*** PASSAGE FOR REVIEW ***

For the last 4 years we have had a shetland pony who is 14 years old. He is 9 hands and weighs about 400 lbs. His weight has been fairly stable. He is muzzled 7 to 8 months of the year, gets about 12 hours of turnout daily, one small flake of timothy hay when stalled (that he rarely finishes)and no grain. We do give him carrots or apples as treats. He has never had a foot problem until this past winter when he had an abscess first in one front foot and then the other. The second abscess has been coming and going for over 2 months. We think it is subsolar and we are missing a small pocket of infection (he has done a course of SMZs.) We have tried soaking his feet, photon therapy, iodine and he is currently on an herbal supplement called 4 hooves (by Equilite.) He is improving and is sound now, but has a mild pulse in all four feet. We had his feet x-rayed today and had bloods pulled to test his insulin levels, etc. The vet said she thinks he is insulin resistant (I tend to agree) and that we should cut out all treats and give him quiessence and MSM. He needs to lose weight, but how?? We plan to increase his exercise, but how much can we cut back his grass consumption?? Any advice would be greatly appreciated.

Where are you from? virginia

How did you locate this forum? google search

Re: shetland pony and insulin resistance

Hi Diana,

Yes, he is likely insulin resistant, so that means you should cut back on starchy and sugary feeds. So, reducing the carrots and apples would be best. Instead, offer him some alfalfa cubes as a treat.

*** AVAILABLE DATA ***

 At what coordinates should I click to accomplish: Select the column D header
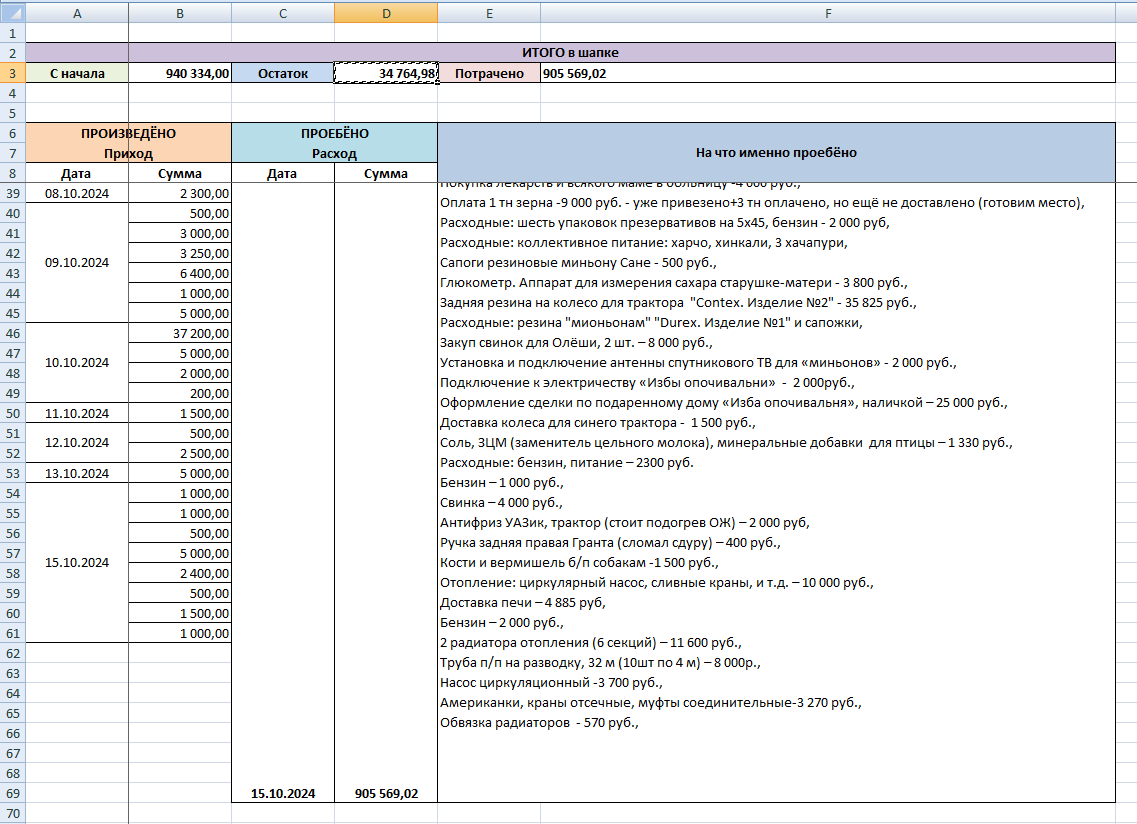pyautogui.click(x=386, y=13)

***

● **QUESTIONS ON THE MATERIAL**:
(1) Reproduce word for word the section of the Shetland pony forum post that opens with the words containing "Re: shetland pony" and closes with "as a treat.".
(2) Answer these questions from the Shetland pony forum post:
(a) How tall is the pony?
(b) What herbal supplement is he currently on?
(c) What does the reply suggest offering as a treat instead of carrots and apples?
(3) Extend the Shetland pony forum post with new text that follows on from its last sentence.

● **LIST OF ANSWERS**:
(1)
Re: shetland pony and insulin resistance

Hi Diana,

Yes, he is likely insulin resistant, so that means you should cut back on starchy and sugary feeds. So, reducing the carrots and apples would be best. Instead, offer him some alfalfa cubes as a treat.

(2)
(a) 9 hands
(b) 4 hooves, by Equilite
(c) Alfalfa cubes

(3)
I would not suggest cutting back on his hay. In fact, by limiting the amount of forage you are feeding, it is actually slowing down his metabolic rate even further, making it very difficult to lose weight.

So, here’s what I suggest – and I know you will find it strange – but to help him lose weight, feed him more! Allow him to have timothy hay throughout the day. Don’t put it all in front of him, but give him small flakes throughout the day – like small, frequent meals. Eating actually stimulates the metabolism, making him burn more calories.

Another thing that increases the tendency to store fat, is stress. Actually, it is the secretion of the stress hormone called cortisol. By putting a muzzle on him, the frustration is causing more cortisol to be secreted, leading to a higher tendency to store fat.

So, my advise: 1) Take off the muzzle, 2) Exercise him daily, and 3) Give him frequent meals of hay.

Also, add some alfalfa cubes to the diet to boost his protein quality.

Quiessence is fine and will improve his insulin response. MSM will help with him foot inflammation.

If you give this a couple of months, he will very likely lose weight. Please keep me posted.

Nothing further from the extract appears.